**Exercício escrito A:** Nos registos, troque "Identify" por "Find" no trecho que começa na linha que contém "What do you see at coordinates (2158, 673)" e termina na linha que contém "(2224, 1010).". Reproduza apenas essas linhas, deixando tudo o resto igual.

**Texto de leitura:**
Não nos esqueçamos que estamos no século XIX e raros eram então os certames de xadrez. À excepção de Hastings (1895), sem exagero, o maior torneio do século XIX, não se realizaram naquela época outros torneios dignos de menção. Apesar de nunca ter ostentado o título de campeão mundial, talvez por um exagerado apego às suas ideias (“se o xadrez fosse de cristal, Tarrasch seria invencível”) dirá dele seu arqui-rival Lasker.
O Præceptor Germaiæ, como era também conhecido, alcançou grande renome em competições de alto nível, derrotando claramente, em encontros individuais, jogadores de primeira fila ou como sistematizador e difusor das técnicas do jogo através de duas obras clássicas que formaram várias gerações de mestres: Dreihundert Schachpartien (Trezentas Partidas de Xadrez) e Die Moderne Schachpartien (Modernas Partidas de Xadrez). Tarrasch foi, sem dúvida, o primeiro a tornar acessível ao grande público os conceitos e ideais do fundador do xadrez moderno, Wilhelm Steinitz.
Mas o professor às vezes exagerava o alcance dos seus ensinamentos… para desespero dos seus colegas de profissão. Tarrasch decretou que a melhor defesa contra o peão da dama era 1.d4 d5 2.Cf3 c5, a tal da Defesa Tarrasch. O Zaratrusta alemão, como era também conhecido, acreditava, e com certa razão, que o facto de surgir um peão preto isolado logo na abertura nesta posição era compensado pela liberdade de acção das pretas.
Tarrasch apregoou aos quatros cantos do mundo e não se cansou de demonstrar em todos os certames em que participou, às vezes à custa de preciosos pontos, que a sua defesa era a melhor.

**Exercício escrito B:** Transcreva fielmente o trecho do texto sobre Tarrasch que começa em "Mas o professor" e termina em "acção das pretas.".

**Registos a utilizar:**
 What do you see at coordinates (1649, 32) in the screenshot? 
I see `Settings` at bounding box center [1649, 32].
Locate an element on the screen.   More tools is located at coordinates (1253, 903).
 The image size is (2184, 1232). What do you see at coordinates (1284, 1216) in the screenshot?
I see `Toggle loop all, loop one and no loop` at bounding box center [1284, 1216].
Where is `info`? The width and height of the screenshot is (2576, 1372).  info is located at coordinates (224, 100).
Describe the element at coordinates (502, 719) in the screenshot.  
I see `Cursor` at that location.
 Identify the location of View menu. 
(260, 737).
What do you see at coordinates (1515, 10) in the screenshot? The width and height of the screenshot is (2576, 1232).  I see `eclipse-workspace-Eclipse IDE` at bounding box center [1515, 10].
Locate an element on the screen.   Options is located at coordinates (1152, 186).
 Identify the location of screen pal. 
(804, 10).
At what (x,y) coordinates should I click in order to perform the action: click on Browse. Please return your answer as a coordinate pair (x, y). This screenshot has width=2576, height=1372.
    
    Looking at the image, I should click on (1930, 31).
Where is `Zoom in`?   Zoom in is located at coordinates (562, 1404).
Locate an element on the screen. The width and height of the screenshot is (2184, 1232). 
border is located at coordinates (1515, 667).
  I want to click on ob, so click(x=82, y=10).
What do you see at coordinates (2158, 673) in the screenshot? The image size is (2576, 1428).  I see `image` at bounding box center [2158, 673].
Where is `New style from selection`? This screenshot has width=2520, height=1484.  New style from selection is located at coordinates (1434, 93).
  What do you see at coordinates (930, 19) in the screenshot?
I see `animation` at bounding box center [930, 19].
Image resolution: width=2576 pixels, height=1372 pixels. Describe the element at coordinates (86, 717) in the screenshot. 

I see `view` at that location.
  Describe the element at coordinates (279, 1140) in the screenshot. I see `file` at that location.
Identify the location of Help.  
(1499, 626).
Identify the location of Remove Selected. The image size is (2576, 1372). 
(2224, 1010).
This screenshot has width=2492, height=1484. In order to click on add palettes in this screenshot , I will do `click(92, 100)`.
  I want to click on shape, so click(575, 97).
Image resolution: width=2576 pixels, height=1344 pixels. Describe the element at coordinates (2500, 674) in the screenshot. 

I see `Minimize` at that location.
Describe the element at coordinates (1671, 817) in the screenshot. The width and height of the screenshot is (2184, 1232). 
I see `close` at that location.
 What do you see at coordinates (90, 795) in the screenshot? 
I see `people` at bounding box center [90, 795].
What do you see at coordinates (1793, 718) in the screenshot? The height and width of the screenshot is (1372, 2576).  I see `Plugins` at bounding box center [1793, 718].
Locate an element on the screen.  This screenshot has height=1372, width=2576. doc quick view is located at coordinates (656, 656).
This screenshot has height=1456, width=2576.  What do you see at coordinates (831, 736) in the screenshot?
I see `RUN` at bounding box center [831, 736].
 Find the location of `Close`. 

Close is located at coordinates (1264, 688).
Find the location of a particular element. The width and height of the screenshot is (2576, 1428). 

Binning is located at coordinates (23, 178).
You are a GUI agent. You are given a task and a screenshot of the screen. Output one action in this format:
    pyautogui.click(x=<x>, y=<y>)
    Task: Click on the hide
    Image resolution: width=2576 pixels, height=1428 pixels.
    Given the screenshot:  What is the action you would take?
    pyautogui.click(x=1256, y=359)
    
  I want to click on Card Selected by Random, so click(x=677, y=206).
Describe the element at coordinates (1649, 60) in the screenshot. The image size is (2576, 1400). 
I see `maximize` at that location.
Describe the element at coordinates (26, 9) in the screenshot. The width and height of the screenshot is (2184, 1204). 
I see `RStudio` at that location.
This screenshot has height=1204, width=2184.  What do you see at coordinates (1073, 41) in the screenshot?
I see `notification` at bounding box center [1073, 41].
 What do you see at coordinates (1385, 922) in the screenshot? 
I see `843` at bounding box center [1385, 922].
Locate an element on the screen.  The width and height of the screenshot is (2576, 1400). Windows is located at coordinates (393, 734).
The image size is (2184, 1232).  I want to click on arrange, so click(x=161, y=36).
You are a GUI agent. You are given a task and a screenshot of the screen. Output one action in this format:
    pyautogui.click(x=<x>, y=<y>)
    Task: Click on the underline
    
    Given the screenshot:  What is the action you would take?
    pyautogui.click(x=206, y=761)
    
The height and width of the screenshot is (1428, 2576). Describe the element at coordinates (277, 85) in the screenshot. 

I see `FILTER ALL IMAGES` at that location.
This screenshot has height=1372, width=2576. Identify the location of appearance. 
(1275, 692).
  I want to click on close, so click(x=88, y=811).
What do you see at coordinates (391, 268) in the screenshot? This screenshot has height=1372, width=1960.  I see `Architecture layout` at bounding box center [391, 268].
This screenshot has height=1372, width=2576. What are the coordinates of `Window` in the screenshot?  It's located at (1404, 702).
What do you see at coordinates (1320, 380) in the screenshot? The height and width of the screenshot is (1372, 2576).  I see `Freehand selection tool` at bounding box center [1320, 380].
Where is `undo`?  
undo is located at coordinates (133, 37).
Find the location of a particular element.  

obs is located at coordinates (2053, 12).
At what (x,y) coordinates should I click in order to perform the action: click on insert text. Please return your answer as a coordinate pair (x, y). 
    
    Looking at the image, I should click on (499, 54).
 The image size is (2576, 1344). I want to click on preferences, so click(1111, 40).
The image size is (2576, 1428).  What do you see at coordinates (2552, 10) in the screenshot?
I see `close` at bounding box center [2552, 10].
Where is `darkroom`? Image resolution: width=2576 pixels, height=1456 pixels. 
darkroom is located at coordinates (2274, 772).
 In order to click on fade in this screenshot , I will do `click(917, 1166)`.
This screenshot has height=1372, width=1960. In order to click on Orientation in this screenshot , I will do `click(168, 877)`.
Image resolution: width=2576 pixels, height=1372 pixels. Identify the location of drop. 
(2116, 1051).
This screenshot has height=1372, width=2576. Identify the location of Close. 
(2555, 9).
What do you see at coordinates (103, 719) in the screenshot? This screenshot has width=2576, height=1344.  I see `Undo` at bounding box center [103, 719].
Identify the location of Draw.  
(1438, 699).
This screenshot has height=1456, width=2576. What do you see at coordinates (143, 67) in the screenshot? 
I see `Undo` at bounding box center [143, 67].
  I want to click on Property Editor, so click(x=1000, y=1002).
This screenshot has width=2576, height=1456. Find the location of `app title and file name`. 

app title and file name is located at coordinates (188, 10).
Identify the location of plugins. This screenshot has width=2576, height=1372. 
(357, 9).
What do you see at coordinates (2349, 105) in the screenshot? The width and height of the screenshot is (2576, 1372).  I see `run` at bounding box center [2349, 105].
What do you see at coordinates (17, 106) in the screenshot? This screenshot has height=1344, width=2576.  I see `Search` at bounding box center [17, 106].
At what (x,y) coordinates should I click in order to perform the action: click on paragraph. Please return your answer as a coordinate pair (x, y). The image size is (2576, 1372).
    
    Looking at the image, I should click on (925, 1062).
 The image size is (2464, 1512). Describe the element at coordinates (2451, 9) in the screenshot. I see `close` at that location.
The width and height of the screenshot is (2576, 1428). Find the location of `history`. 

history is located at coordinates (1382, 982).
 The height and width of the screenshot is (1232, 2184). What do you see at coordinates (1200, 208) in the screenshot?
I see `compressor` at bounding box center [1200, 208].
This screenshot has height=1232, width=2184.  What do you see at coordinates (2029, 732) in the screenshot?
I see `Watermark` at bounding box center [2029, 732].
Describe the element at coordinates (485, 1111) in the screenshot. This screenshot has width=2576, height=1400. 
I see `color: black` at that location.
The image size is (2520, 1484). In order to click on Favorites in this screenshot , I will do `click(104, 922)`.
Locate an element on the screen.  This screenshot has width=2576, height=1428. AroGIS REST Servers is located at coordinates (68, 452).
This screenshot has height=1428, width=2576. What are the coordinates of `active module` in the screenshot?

**Resposta escrita A:**
What do you see at coordinates (2158, 673) in the screenshot? The image size is (2576, 1428).  I see `image` at bounding box center [2158, 673].
Where is `New style from selection`? This screenshot has width=2520, height=1484.  New style from selection is located at coordinates (1434, 93).
  What do you see at coordinates (930, 19) in the screenshot?
I see `animation` at bounding box center [930, 19].
Image resolution: width=2576 pixels, height=1372 pixels. Describe the element at coordinates (86, 717) in the screenshot. 

I see `view` at that location.
  Describe the element at coordinates (279, 1140) in the screenshot. I see `file` at that location.
Find the location of Help.  
(1499, 626).
Find the location of Remove Selected. The image size is (2576, 1372). 
(2224, 1010).

**Resposta escrita B:**
Mas o professor às vezes exagerava o alcance dos seus ensinamentos… para desespero dos seus colegas de profissão. Tarrasch decretou que a melhor defesa contra o peão da dama era 1.d4 d5 2.Cf3 c5, a tal da Defesa Tarrasch. O Zaratrusta alemão, como era também conhecido, acreditava, e com certa razão, que o facto de surgir um peão preto isolado logo na abertura nesta posição era compensado pela liberdade de acção das pretas.